■ Required action 1
According to the fellowship announcement, which professor does Daniel Pederson work with, and in what center?
■ Required action 2
Reproduce the fellowship announcement word for word, starting at "PhD student Daniel Pederson has" and ending at "United States institutions.".

■ Document segment
PhD student Daniel Pederson receives NSF Graduate Research Fellowship

PhD Student Daniel Pederson
PhD Student Daniel Pederson
The NSF Graduate Research Fellowship Program (GRFP) helps ensure the vitality of the human resource base of science and engineering in the United States and reinforces its diversity. Daniel works with Professor Pedro Irazoqui in the Center for Implantable Devices.

PhD student Daniel Pederson has received the National Science Foundation Graduate Research Fellowship.

The NSF Graduate Research Fellowship Program (GRFP) helps ensure the vitality of the human resource base of science and engineering in the United States and reinforces its diversity. The program recognizes and supports outstanding graduate students in NSF-supported science, technology, engineering, and mathematics disciplines who are pursuing research-based master's and doctoral degrees at accredited United States institutions.

■ Record extracts
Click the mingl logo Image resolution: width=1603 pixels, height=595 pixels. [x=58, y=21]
---
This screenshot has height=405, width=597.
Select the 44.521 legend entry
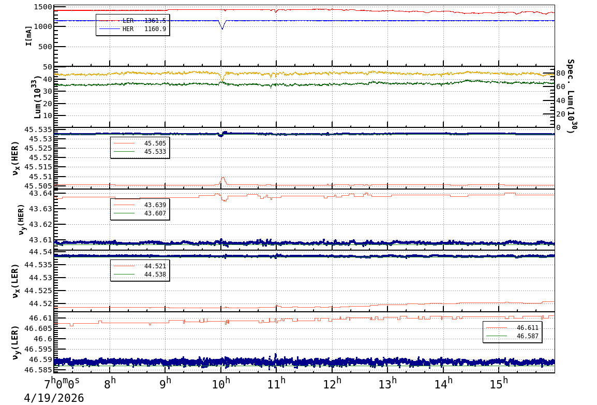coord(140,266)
* * *
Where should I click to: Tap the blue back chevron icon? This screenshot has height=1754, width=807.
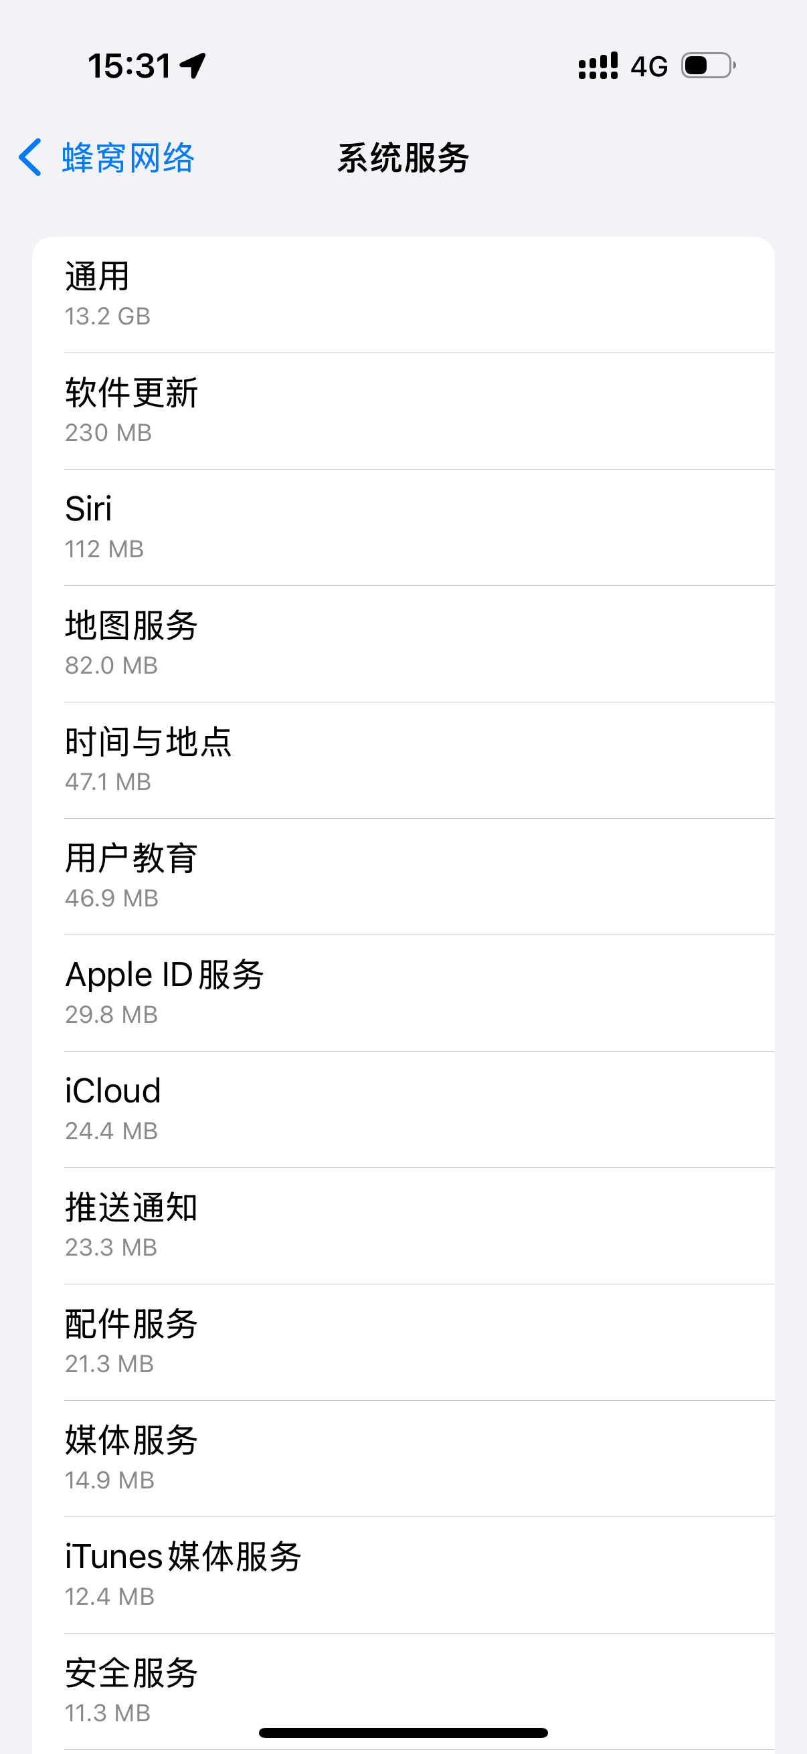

■ Exercise answer 1
Professor Pedro Irazoqui, in the Center for Implantable Devices.

■ Exercise answer 2
PhD student Daniel Pederson has received the National Science Foundation Graduate Research Fellowship.

The NSF Graduate Research Fellowship Program (GRFP) helps ensure the vitality of the human resource base of science and engineering in the United States and reinforces its diversity. The program recognizes and supports outstanding graduate students in NSF-supported science, technology, engineering, and mathematics disciplines who are pursuing research-based master's and doctoral degrees at accredited United States institutions.